Most internet users rarely think about the safety of their personal information and devices, relying on anti-virus software and secure websites for their protection. The internet, however, is often far more dangerous than people wish to believe. Now, there is a new threat to watch out for while cruising online, and it is ironically part of a privacy feature designed for your security. It is called a “super cookie,” and it can track your every move without your knowledge – even when you surf the web in privacy mode. So What are Super Cookies?
Although privacy mode on a web browser is supposed to allow users to visit sites without the baggage of identifying information in the form of cookies, a London developer has recently discovered a string of code that can negate all of these efforts. This bit of code follows you wherever go on the internet and allows the sharing of information between sites with similar features, such as between Amazon and a blog using Amazon advertising. In this case, the blog can know what you have shopped for on the Amazon website to target its ads to you, and Amazon will be up to speed on your latest reading as well.

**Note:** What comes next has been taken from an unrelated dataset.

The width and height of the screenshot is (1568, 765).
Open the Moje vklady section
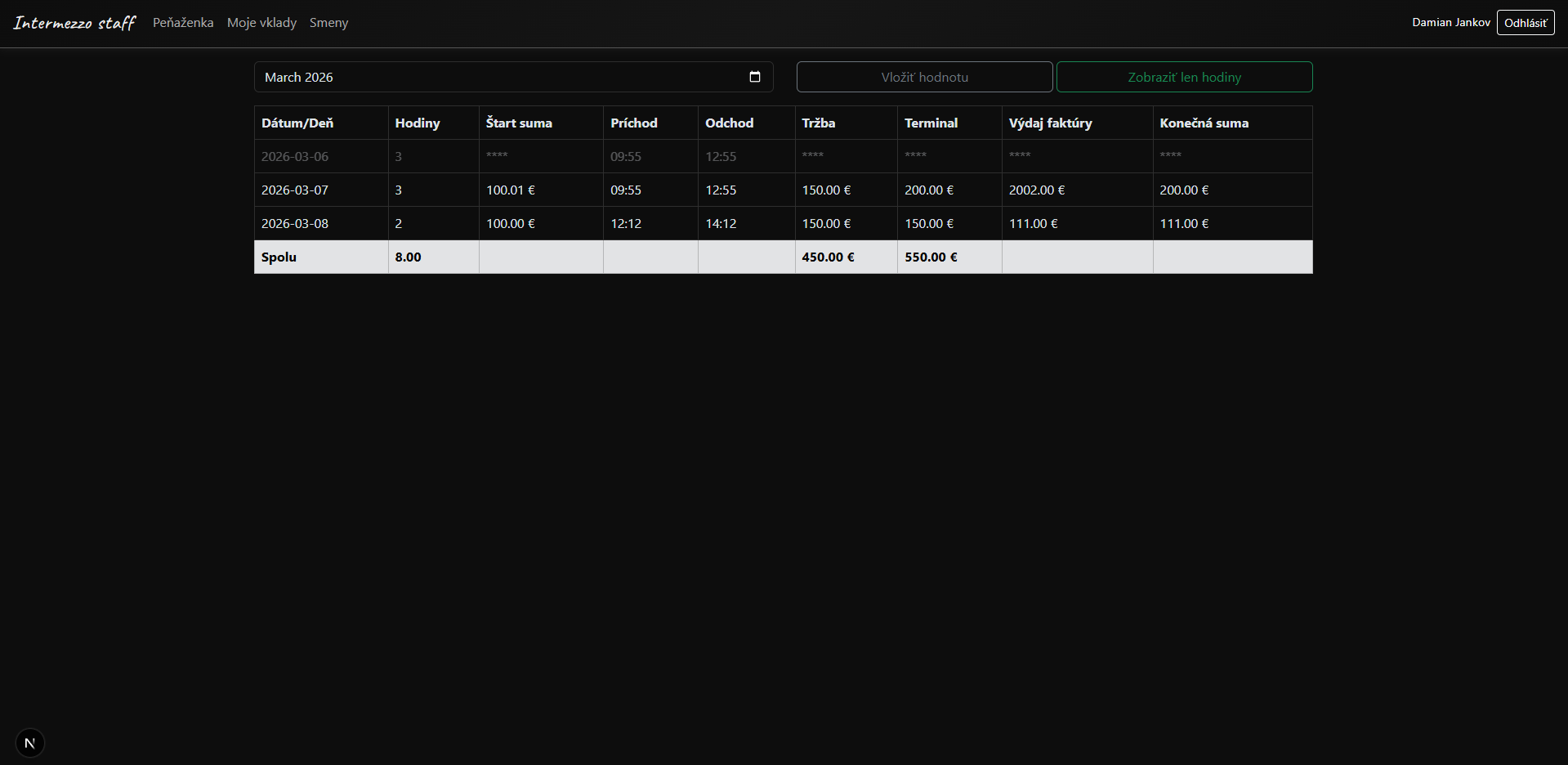pyautogui.click(x=261, y=22)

These super cookies are far more powerful and more difficult to avoid than regular cookies, and they make it extremely difficult to remain anonymous while online. Eugene Kuznetsov, an expert in online privacy software, notes, “What we have here is a privacy arms race. This desire to track Internet users is like a parasite. Anything you put in a browser is constantly being examined by websites and advertisers to implement more tracking.” While the use of super cookies is most glaringly helpful for targeting user preferences to make sales, it is indeed possible to further tweak this code to share more sensitive personal data between sites.
Internet Explorer users are safe from this threat because the browser doesn’t possess the security feature that created super cookies. Other users aren’t so lucky. Google has opted to ignore the potential for misuse in its Chrome browser in order to focus on other security issues. Meanwhile, Mozilla has issued a fix to the super cookie problem.
Regardless of your choice of internet browser, there are two workarounds you can follow to prevent getting super cookies in your device. You may either delete all cookies prior to going into privacy mode every time, or dedicate a particular browser solely to privacy mode use.